### [WHAT YOU NEED TO DO]
Give back exactly the stretch of data below from the line holding "Open the Dashboard page" through the line holding "Task: Expand the", both ends included, and leave the remaining lines out.

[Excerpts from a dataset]
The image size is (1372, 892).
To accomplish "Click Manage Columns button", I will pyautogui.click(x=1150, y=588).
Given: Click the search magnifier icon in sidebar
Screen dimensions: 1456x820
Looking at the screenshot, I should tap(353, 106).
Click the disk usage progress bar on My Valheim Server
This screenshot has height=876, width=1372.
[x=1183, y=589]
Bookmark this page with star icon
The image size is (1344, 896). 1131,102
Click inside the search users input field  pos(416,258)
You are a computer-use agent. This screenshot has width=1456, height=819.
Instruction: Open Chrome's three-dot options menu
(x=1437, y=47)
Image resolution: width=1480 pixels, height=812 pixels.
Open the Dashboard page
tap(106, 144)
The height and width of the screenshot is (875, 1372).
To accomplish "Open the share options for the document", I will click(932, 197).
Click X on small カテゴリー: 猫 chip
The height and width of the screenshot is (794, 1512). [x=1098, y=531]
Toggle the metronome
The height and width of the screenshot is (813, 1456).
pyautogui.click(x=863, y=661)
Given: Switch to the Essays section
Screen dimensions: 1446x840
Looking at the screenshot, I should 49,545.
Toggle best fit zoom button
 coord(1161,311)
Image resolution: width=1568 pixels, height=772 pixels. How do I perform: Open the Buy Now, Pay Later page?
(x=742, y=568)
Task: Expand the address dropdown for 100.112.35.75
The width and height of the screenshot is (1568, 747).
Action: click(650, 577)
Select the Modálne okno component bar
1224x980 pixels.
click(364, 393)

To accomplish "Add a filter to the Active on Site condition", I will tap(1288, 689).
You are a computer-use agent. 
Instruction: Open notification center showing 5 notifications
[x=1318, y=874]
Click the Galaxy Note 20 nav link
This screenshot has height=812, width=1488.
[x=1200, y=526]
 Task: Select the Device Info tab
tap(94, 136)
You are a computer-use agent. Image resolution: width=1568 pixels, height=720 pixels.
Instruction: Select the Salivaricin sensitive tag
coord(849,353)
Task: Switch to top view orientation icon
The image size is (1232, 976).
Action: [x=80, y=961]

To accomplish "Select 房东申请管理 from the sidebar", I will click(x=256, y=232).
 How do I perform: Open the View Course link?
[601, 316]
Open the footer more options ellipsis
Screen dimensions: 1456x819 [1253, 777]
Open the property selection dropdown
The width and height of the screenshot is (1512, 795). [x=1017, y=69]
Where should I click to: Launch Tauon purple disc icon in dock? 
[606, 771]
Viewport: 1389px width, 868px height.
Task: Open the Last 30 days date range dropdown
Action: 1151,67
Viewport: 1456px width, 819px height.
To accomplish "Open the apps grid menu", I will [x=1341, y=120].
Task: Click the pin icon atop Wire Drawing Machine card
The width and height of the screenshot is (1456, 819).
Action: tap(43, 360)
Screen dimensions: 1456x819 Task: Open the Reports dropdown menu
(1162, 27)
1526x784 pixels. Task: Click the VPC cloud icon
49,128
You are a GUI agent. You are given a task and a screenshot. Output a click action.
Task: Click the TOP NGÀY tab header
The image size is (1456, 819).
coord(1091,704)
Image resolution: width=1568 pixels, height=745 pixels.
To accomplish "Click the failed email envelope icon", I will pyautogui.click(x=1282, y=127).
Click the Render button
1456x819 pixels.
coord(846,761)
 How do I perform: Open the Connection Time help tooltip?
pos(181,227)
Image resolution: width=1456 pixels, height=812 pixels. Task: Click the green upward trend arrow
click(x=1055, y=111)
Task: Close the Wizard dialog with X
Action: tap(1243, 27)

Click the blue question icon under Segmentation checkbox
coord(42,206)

### [TASK OUTPUT]
Open the Dashboard page
tap(106, 144)
The height and width of the screenshot is (875, 1372).
To accomplish "Open the share options for the document", I will click(932, 197).
Click X on small カテゴリー: 猫 chip
The height and width of the screenshot is (794, 1512). [x=1098, y=531]
Toggle the metronome
The height and width of the screenshot is (813, 1456).
pyautogui.click(x=863, y=661)
Given: Switch to the Essays section
Screen dimensions: 1446x840
Looking at the screenshot, I should 49,545.
Toggle best fit zoom button
 coord(1161,311)
Image resolution: width=1568 pixels, height=772 pixels. How do I perform: Open the Buy Now, Pay Later page?
(x=742, y=568)
Task: Expand the address dropdown for 100.112.35.75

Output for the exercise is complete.